CHALLENGE
Retype the data below verbatim, beginning with the line containing "Screen dimensions: 728x391" and continuing through the end of the data.

(begin)

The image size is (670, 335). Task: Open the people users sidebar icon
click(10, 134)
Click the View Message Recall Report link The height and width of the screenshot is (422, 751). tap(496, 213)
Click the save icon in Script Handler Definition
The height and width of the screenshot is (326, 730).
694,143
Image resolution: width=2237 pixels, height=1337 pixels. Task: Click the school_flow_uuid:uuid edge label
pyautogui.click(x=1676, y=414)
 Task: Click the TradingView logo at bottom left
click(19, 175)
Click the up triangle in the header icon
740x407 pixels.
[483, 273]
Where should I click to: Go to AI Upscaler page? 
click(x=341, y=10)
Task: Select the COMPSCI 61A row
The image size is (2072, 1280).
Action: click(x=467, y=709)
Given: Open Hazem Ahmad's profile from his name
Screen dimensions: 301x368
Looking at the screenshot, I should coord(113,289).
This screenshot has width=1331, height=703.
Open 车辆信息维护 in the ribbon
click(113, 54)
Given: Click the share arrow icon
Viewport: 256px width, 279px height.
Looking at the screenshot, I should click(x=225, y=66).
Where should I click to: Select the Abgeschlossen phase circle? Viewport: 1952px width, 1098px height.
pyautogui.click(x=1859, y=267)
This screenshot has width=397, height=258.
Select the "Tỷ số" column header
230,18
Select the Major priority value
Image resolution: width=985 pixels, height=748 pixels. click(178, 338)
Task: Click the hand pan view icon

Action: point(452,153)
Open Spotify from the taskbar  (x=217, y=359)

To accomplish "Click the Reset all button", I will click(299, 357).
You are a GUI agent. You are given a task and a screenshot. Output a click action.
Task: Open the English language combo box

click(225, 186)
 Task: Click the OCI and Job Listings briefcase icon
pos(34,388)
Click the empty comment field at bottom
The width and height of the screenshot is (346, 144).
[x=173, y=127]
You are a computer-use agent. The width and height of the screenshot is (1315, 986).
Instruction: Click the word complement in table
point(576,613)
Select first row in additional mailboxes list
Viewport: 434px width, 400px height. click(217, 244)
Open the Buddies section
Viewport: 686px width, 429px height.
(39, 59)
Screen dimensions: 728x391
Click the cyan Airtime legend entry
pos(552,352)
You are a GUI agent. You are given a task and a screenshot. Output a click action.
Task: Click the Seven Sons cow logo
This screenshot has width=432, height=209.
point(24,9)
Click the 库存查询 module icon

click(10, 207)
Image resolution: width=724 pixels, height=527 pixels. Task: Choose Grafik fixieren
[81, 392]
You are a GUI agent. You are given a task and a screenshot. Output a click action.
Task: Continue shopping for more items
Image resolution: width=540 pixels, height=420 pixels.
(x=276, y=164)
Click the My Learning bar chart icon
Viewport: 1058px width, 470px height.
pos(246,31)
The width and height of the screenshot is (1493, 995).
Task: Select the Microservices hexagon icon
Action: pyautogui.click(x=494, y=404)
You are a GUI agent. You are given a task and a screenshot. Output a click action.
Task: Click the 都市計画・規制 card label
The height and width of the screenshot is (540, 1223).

(end)

OUTPUT FOR THIS TASK
Screen dimensions: 728x391
Click the cyan Airtime legend entry
pos(552,352)
You are a GUI agent. You are given a task and a screenshot. Output a click action.
Task: Click the Seven Sons cow logo
This screenshot has width=432, height=209.
point(24,9)
Click the 库存查询 module icon

click(10, 207)
Image resolution: width=724 pixels, height=527 pixels. Task: Choose Grafik fixieren
[81, 392]
You are a GUI agent. You are given a task and a screenshot. Output a click action.
Task: Continue shopping for more items
Image resolution: width=540 pixels, height=420 pixels.
(x=276, y=164)
Click the My Learning bar chart icon
Viewport: 1058px width, 470px height.
pos(246,31)
The width and height of the screenshot is (1493, 995).
Task: Select the Microservices hexagon icon
Action: pyautogui.click(x=494, y=404)
You are a GUI agent. You are given a task and a screenshot. Output a click action.
Task: Click the 都市計画・規制 card label
The height and width of the screenshot is (540, 1223).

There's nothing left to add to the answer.